> _Work item_: Reproduce the entries below, please. Keep every character the same.

> _Input material_:

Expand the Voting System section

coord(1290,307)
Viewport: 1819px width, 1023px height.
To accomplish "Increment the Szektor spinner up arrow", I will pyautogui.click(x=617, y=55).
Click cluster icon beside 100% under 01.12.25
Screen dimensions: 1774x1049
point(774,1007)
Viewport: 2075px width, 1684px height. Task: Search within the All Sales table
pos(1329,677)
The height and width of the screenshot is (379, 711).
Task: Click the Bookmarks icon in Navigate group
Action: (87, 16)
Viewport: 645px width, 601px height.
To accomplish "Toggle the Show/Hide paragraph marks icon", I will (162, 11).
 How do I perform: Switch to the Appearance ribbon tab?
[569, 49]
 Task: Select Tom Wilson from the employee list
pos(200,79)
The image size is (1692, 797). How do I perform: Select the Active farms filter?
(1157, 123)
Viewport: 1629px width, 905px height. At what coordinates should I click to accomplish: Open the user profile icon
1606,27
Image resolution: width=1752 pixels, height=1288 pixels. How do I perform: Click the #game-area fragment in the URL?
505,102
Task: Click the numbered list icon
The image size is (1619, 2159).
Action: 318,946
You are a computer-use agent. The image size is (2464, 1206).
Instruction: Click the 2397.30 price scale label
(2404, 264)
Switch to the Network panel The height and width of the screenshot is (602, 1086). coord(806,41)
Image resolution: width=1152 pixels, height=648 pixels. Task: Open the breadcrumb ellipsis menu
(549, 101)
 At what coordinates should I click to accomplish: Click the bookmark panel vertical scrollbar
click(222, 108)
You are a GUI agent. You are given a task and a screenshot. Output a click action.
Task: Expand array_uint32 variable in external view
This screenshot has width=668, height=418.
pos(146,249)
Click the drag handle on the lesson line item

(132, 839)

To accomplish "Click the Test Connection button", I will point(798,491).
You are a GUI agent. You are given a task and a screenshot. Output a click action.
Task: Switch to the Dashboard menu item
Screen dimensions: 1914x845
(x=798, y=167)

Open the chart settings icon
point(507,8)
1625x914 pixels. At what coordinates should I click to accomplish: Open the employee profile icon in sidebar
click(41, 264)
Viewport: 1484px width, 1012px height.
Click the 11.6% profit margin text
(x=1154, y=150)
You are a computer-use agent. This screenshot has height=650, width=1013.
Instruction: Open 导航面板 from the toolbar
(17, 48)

> _Response to the task_:
Expand the Voting System section

coord(1290,307)
Viewport: 1819px width, 1023px height.
To accomplish "Increment the Szektor spinner up arrow", I will pyautogui.click(x=617, y=55).
Click cluster icon beside 100% under 01.12.25
Screen dimensions: 1774x1049
point(774,1007)
Viewport: 2075px width, 1684px height. Task: Search within the All Sales table
pos(1329,677)
The height and width of the screenshot is (379, 711).
Task: Click the Bookmarks icon in Navigate group
Action: (87, 16)
Viewport: 645px width, 601px height.
To accomplish "Toggle the Show/Hide paragraph marks icon", I will (162, 11).
 How do I perform: Switch to the Appearance ribbon tab?
[569, 49]
 Task: Select Tom Wilson from the employee list
pos(200,79)
The image size is (1692, 797). How do I perform: Select the Active farms filter?
(1157, 123)
Viewport: 1629px width, 905px height. At what coordinates should I click to accomplish: Open the user profile icon
1606,27
Image resolution: width=1752 pixels, height=1288 pixels. How do I perform: Click the #game-area fragment in the URL?
505,102
Task: Click the numbered list icon
The image size is (1619, 2159).
Action: 318,946
You are a computer-use agent. The image size is (2464, 1206).
Instruction: Click the 2397.30 price scale label
(2404, 264)
Switch to the Network panel The height and width of the screenshot is (602, 1086). coord(806,41)
Image resolution: width=1152 pixels, height=648 pixels. Task: Open the breadcrumb ellipsis menu
(549, 101)
 At what coordinates should I click to accomplish: Click the bookmark panel vertical scrollbar
click(222, 108)
You are a GUI agent. You are given a task and a screenshot. Output a click action.
Task: Expand array_uint32 variable in external view
This screenshot has width=668, height=418.
pos(146,249)
Click the drag handle on the lesson line item

(132, 839)

To accomplish "Click the Test Connection button", I will point(798,491).
You are a GUI agent. You are given a task and a screenshot. Output a click action.
Task: Switch to the Dashboard menu item
Screen dimensions: 1914x845
(x=798, y=167)

Open the chart settings icon
point(507,8)
1625x914 pixels. At what coordinates should I click to accomplish: Open the employee profile icon in sidebar
click(41, 264)
Viewport: 1484px width, 1012px height.
Click the 11.6% profit margin text
(x=1154, y=150)
You are a computer-use agent. This screenshot has height=650, width=1013.
Instruction: Open 导航面板 from the toolbar
(17, 48)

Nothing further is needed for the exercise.